To replace the aging wooden structure, the first stone was laid on 18 May 1826 for the Stadt-Theater on the present-day site of the Hamburg State Opera. The new theater, with seating for 2,800 guest, was inaugurated less than a year later with Beethoven's incidental music to Egmont.

In 1873, both the exterior and interior of the structure were renovated in the reigning "Gründerzeit" style of the time, and again in 1891, when electric lighting was introduced.

Under the direction of Bernhard Pollini, the house mounted its first complete Ring Cycle in 1879. In 1883, the year of Wagner's death, a cycle comprising nine of his operas commenced. The musical directors Hans von Bülow (from 1887 to 1890) and Gustav Mahler (from 1891 to 1897) also contributed to the fame of the opera house.

In the beginning of the 20th century, opera was an important part of the theatre's repertoire; among the 321 performances during the 1907–08 season, 282 were performances of opera. From 1922 to 1935 Leopold Sachse was general director of the theatre.

The Stadt-Theater performed not only established repertoire but also new works, such as Paul Hindemith's Sancta Susanna, Igor Stravinsky's The Soldier's Tale, Ernst Krenek's Jonny spielt auf, and Leoš Janáček's Jenůfa. Ferruccio Busoni's Die Brautwahl (1912) and Erich Wolfgang Korngold's Die tote Stadt (1920) both had their world premieres in Hamburg. In the 1930s, after Hitler came to power, the opera house was renamed Hamburgische Staatsoper.

On the night of 2 August 1943, both the auditorium and its neighbouring buildings were destroyed during air raids by fire-bombing; a low-flying airplane dropped several petrol and phosphorus containers onto the middle of the roof of the auditorium, causing it to erupt into a conflagration.

The current Staatsoper opened on 15 October 1955 with Mozart's Die Zauberflöte. Hamburg continued to devote itself to new works, such as Hans Werner Henze's The Prince of Homburg (1960), Stravinsky's The Flood (1963), Gian Carlo Menotti's Help, Help, the Globolinks! (1968), and Mauricio Kagel's Staatstheater (1971).

Tiers in the hall, 2026

In 1967, under the direction of Joachim Hess, the Hamburg State Opera became the first company to broadcasts its operas in color on television, beginning with Die Hochzeit des Figaro (a German translation of Le Nozze di Figaro). Ten of these television productions have been released on DVD by ArtHaus Musik as Cult Opera of the 1970s, as well as separately. All of these were performed in German regardless of the original language (six were written in German, one in French, two in English, and one in Italian).
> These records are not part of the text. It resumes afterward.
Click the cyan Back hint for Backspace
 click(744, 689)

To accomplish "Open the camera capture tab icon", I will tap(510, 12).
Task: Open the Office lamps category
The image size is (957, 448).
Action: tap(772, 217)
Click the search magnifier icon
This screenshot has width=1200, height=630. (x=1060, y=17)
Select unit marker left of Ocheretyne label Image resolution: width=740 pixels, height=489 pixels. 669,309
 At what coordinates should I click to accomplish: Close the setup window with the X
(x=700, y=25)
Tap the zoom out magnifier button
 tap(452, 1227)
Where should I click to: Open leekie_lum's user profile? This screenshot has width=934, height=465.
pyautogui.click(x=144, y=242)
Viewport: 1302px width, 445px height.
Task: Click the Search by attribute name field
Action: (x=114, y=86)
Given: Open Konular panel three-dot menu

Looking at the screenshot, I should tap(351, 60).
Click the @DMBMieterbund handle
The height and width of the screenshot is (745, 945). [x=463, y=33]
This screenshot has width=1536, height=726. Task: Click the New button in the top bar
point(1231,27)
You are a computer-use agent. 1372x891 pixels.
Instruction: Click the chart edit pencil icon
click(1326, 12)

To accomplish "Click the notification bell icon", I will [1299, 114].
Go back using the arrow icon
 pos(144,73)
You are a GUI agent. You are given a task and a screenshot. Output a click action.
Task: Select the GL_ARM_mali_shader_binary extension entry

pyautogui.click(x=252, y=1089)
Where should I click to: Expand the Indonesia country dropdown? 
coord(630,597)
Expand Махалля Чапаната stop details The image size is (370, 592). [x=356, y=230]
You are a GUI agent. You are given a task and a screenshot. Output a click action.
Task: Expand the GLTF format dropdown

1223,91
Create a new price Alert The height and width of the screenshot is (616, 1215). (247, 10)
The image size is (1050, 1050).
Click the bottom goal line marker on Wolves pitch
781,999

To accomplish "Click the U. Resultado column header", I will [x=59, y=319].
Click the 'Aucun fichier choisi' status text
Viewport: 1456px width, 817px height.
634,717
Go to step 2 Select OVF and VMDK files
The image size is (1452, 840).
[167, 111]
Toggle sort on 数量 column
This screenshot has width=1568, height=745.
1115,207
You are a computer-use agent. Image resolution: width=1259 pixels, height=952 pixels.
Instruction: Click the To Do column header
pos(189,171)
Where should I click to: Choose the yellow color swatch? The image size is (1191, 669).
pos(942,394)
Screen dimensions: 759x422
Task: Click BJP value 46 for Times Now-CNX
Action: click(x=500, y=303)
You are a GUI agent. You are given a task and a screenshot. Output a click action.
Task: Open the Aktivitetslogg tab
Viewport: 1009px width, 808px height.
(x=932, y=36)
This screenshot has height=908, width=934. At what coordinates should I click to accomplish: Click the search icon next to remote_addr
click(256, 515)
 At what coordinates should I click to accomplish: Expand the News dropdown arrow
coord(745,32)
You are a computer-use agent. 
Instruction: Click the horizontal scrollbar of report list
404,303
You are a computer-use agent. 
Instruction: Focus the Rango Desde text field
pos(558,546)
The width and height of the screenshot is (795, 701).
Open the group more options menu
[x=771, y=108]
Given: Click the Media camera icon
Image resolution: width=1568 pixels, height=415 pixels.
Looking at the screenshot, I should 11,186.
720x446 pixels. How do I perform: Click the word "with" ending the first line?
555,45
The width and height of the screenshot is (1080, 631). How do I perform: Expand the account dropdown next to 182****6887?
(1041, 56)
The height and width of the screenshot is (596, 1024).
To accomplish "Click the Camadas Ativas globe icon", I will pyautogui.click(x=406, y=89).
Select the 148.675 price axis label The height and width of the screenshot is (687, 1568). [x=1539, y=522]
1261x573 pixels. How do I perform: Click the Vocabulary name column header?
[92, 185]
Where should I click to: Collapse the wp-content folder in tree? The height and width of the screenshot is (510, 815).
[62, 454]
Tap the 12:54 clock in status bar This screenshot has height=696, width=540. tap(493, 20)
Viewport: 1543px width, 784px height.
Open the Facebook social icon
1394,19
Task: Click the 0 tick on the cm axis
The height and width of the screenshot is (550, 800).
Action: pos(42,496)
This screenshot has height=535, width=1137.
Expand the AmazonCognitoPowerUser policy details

More recently, Hamburg gave the world premières of Wolfgang Rihm's Die Eroberung von Mexico (1992) and Helmut Lachenmann's Das Mädchen mit den Schwefelhölzern (1997), for which it received much international acclaim. The company has won the "Opera House of the Year" award by the German magazine Opernwelt in 1997 and in 2005.

Recent General Music Directors (GMD) have included Ingo Metzmacher and Simone Young. Young was the first female GMD in the company's history, serving from 2005 to 2015. Kent Nagano became GMD as of the 2015–2016 season, with an initial contract of 5 seasons. In October 2017, the company announced the extension of Nagano's Hamburg contract through 2025. Nagano is scheduled to conclude his tenure as GMD at the close of the 2024–2025 season. In February 2023, the company announced the appointment of Omer Meir Wellber as its new GMD, effective with the 2025–2026 season.

Georges Delnon stood down as the company's Intendant in 2025. In December 2022, the company announced the appointment of Tobias Kratzer as successor, effective in the summer of 2025. Kratzer directed Monster's Paradise, a satire/horror opera about king-president in an oval office.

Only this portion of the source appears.